= Extrait à lire =
La sociabilité des enfants à lécole

23/Mar/2010

Lors de la XVIII° Semaine d'Éducation nationale en Espagne, organisée par la Fédération des Amis de l'Enseignement (F. A. E.) du 31 décembre 1949 au 5 janvier 1950, un rapport a été présenté par le F. Pedro Celestino et dont on donne ici des extraits.

L'auteur jette d'abord un coup d'œil sur la sociologie et l'histoire de la philosophie, puis pose le sujet en notant l'importance de la formation sociale de l'enfant dès l'école primaire et en déplorant l'insuffisance de cette éducation dans les centres d'enseignement.

Il aborde ensuite l'étude des facteurs qui interviennent dans l'éducation sociale reçue à l'école : le professeur, l'adolescent, la société et les relations sociales, c'est-à-dire le contact de l'élève avec les parents et avec les différentes classes de la société.

= Consigne =
D'après l'extrait à lire, quelle organisation a tenu la « XVIII° Semaine d'Éducation nationale » en Espagne ?

= Lignes de données =
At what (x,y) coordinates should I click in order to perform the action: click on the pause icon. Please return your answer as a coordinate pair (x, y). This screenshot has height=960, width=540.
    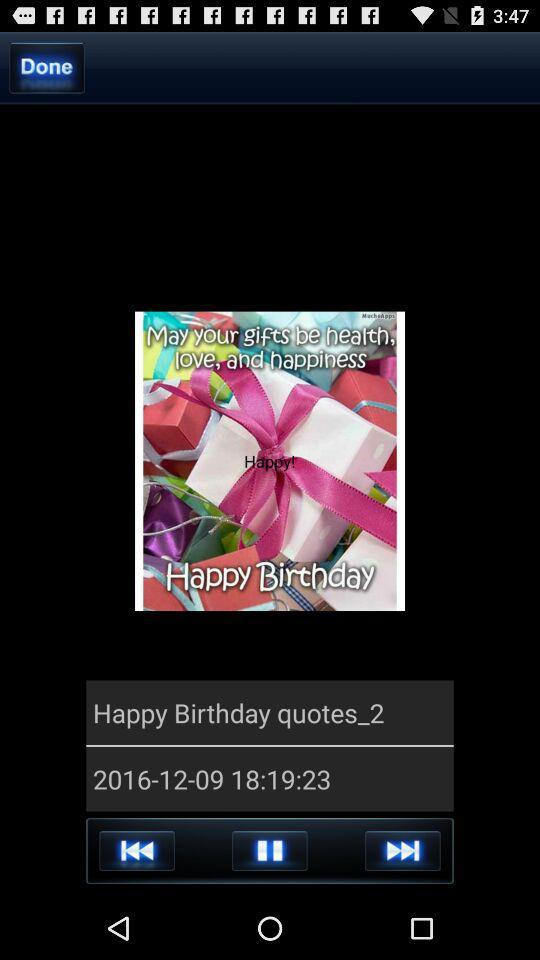
    Looking at the image, I should click on (269, 910).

= Réponse attendue =
La Fédération des Amis de l'Enseignement (F. A. E.).